A recente prisão de Jorlan Lopes da Silva, de 33 anos, na Paraíba, trouxe novamente à tona o debate sobre o perfil psicológico de assassinos em série no Brasil. O suspeito alega ter cometido cerca de 80 assassinatos, embora a polícia tenha confirmado oficialmente seu envolvimento em 16 homicídios até o momento. A Polícia Civil está revisando inquéritos de homicídios sem autoria para verificar a alegação. O caso expõe um padrão complexo e perturbador, frequentemente observado em criminosos com histórico de múltiplos homicídios no país.
Casos como este frequentemente revelam indivíduos com traços de psicopatia, que podem ser analisados a partir de seu perfil psicológico. Uma característica comum é a acentuada falta de empatia, ou seja, a incapacidade de se colocar no lugar do outro e sentir remorso. Eles costumam ser manipuladores, com um charme superficial que usam para enganar e se aproximar de suas vítimas.

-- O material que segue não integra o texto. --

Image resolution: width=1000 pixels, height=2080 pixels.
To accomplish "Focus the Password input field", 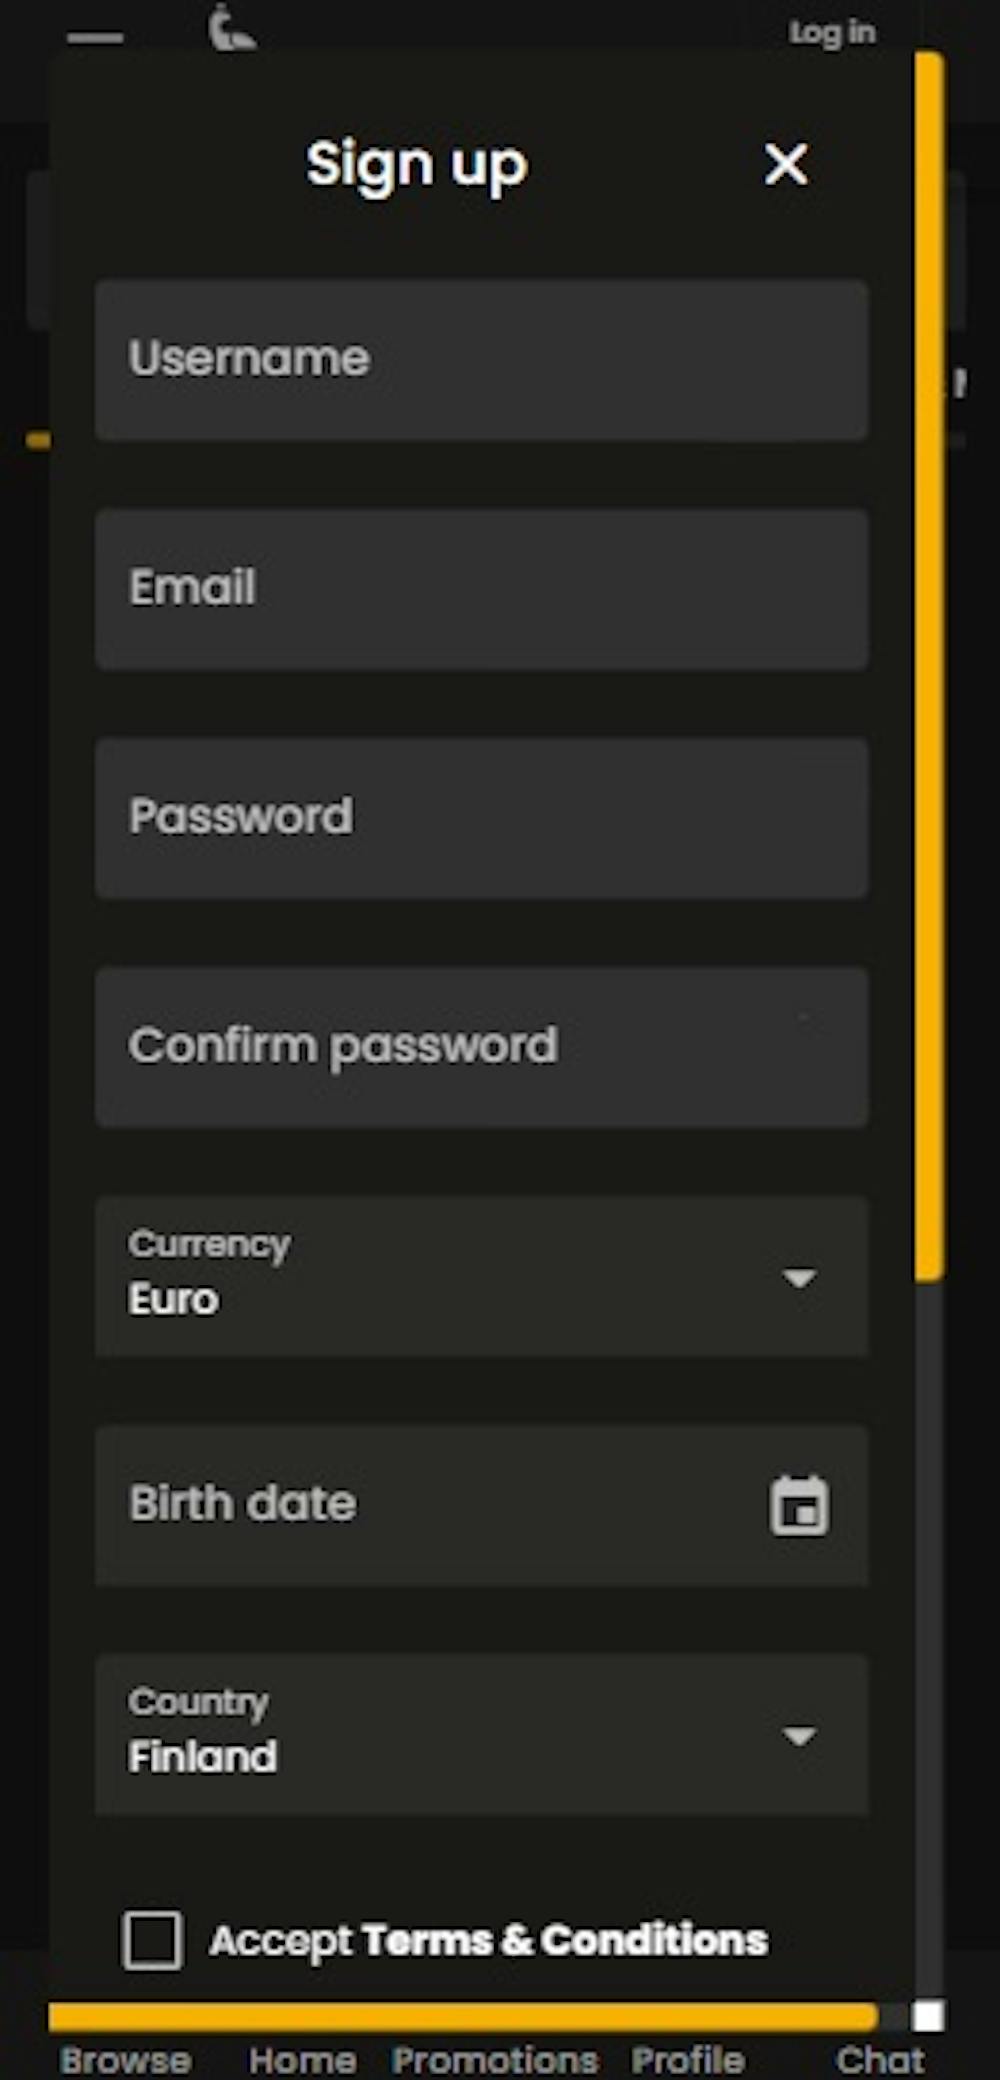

Essa frieza emocional é quase sempre acompanhada por um narcisismo acentuado. O criminoso se vê como superior e acredita ter o direito de tirar a vida de outras pessoas para satisfazer seus próprios desejos. As motivações raramente são práticas, como roubo, mas sim psicológicas, ligadas a fantasias de poder, controle e domínio.
O papel da infância e do ambiente na análise do perfil psicológico
Análises de históricos de assassinos em série brasileiros frequentemente apontam para um elemento comum: uma infância ou adolescência marcada por violência. Muitos apresentam relatos de abusos físicos, psicológicos ou sexuais, além de negligência familiar. Esse ambiente hostil pode contribuir para a formação de uma personalidade distorcida e uma visão de mundo com valores morais frágeis.
Essa vivência traumática não serve como justificativa para os crimes, mas ajuda a entender o caminho que leva à violência. A exposição contínua à brutalidade pode dessensibilizar o indivíduo e normalizar o ato de ferir ou matar como uma forma de resolver conflitos ou exercer poder.
Desafios no Brasil
Identificar e capturar esses criminosos representa um desafio significativo no Brasil. A vasta extensão territorial e a falta de sistemas de dados integrados entre os estados dificultam a conexão de crimes que seguem o mesmo padrão, mas ocorrem em locais diferentes.
Outro ponto crítico é a dificuldade de aplicar um tratamento eficaz para a psicopatia no sistema prisional. Por ser considerada uma condição de personalidade, a reabilitação de indivíduos com esse perfil é complexa e limitada, o que representa um desafio constante para a segurança pública caso voltem à liberdade.